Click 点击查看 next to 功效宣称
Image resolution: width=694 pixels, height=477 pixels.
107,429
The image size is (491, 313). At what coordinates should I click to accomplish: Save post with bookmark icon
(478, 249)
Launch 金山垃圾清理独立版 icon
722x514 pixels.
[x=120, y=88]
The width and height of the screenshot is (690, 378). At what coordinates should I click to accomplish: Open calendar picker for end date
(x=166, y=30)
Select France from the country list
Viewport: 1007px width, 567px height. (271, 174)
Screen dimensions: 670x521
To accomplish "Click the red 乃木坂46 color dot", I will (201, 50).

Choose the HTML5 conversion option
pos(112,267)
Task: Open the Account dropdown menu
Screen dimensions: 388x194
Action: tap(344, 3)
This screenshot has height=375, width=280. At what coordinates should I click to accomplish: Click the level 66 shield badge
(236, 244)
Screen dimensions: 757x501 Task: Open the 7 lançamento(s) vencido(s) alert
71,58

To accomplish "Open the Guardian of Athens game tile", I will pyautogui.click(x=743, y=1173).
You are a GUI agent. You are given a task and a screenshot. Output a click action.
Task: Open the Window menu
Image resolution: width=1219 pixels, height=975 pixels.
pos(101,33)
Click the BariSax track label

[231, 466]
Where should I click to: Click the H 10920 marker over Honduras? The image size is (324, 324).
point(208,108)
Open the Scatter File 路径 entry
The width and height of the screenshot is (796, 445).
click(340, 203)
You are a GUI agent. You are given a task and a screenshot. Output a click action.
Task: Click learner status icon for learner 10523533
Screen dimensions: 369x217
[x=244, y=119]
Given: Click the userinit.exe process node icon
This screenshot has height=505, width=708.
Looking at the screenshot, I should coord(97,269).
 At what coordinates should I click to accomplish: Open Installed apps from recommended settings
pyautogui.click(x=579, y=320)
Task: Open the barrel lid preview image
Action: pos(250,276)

+ + + + +

Exercise aim — Every line from the one holding "Given: Click the" through the last line of the listing above should be set down exactly, and nothing more.

Output —
Given: Click the userinit.exe process node icon
This screenshot has height=505, width=708.
Looking at the screenshot, I should coord(97,269).
 At what coordinates should I click to accomplish: Open Installed apps from recommended settings
pyautogui.click(x=579, y=320)
Task: Open the barrel lid preview image
Action: pos(250,276)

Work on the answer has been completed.